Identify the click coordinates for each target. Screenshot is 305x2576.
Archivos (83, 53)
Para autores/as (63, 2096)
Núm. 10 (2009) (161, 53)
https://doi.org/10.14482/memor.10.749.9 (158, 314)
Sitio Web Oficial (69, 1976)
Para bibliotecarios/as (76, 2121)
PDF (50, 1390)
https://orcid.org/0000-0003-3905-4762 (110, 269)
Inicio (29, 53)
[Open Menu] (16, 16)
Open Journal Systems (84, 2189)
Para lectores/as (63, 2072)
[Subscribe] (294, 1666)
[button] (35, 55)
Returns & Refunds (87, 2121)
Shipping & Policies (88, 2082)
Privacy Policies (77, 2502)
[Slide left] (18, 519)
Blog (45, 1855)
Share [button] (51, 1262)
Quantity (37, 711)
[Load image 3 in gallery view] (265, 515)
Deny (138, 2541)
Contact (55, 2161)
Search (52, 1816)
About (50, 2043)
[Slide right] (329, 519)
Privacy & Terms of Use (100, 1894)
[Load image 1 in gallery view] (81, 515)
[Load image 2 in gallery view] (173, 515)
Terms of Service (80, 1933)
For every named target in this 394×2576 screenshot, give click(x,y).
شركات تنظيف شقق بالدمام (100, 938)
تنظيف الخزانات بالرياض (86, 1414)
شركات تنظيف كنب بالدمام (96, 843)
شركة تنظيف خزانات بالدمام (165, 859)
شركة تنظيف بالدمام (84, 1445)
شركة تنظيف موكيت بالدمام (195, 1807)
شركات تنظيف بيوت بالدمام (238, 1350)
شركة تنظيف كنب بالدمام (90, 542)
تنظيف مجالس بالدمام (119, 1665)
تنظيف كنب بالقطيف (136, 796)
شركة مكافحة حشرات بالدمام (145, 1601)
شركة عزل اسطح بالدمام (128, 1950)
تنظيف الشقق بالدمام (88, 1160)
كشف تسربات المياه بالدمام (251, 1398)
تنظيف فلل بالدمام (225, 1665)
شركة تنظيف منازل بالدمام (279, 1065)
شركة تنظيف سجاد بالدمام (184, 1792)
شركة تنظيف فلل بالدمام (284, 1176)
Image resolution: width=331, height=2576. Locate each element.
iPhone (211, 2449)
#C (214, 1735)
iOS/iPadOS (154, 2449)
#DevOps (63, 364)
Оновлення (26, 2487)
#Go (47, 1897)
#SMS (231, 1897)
•••••
THE TASK ::
The reply should consist of a single number: how many lines in the listing contain the word "Terms".

RESPONSE TO THE EXERCISE ::
2